Um protesto criativo e silencioso de alunos da Escola Tiradentes, em Macapá, teve grande repercussão nas redes sociais. Os estudantes postaram fotos segurando cartazes em diferentes pontos da escola que eles dizem terem sido abandonados pelo poder público. Em menos de 24h, a postagem alcançou a marca de 2,8 mil compartilhamentos, além de centenas de comentários.

É um protesto contra a implantação do ensino em tempo integral na escola. Não é de hoje que a comunidade escolar do Tiradentes, um dos centros de ensino mais tradicionais de Macapá, vêm reclamando da infraestrutura do colégio que não seria capaz de receber alunos em tempo integral.

Na semana passada, professores e alunos se reuniram com uma equipe da Secretaria de Educação do Amapá (Seed) que anunciou obras de recuperação da parte elétrica, sanitários e outros espaços do colégio.

Protesto alcançou mais de 2,8 mil compartilhamentos

Protesto alcançou mais de 2,8 mil compartilhamentos

 

No entanto, mas o grêmio estudantil do Tiradentes criticou os trabalhos que já começaram.

“Isso não é reforma, são gambiarras dentro da escola. Não somos contra o ensino em tempo integral, aliás, nós queremos, mas não desse jeito com a escola sem condições”, disse o presidente do grêmio, Eduardo Duarte.

O estudante, que está no 2º ano do ensino médio, diz que não esperava o tamanho da repercussão do protesto nas redes sociais.

A secretária de Educação do Amapá, Goreth Souza, falou a respeito do assunto. Ela reconheceu que as escolas precisam de manutenção, mas  adiantou que o estado vai investir em 2017 mais de R$ 9 milhões na manutenção predial dos colégios.

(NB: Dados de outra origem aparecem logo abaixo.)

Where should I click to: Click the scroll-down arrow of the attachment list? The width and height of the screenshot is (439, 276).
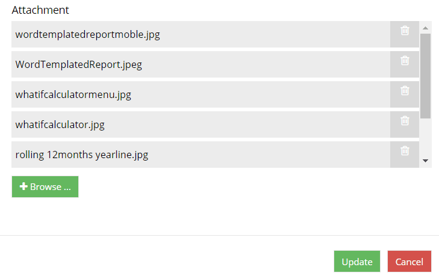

Para a secretária, muitos alunos estão sendo encorajados por professores que não querem trabalhar com o ensino integral, ao contrário de mais de 1 mil profissionais que se inscreveram para lecionar em 8 escolas selecionadas para receber o ensino integral este ano. A entrevista completa da secretária será postada ainda nesta quarta-feira, 11.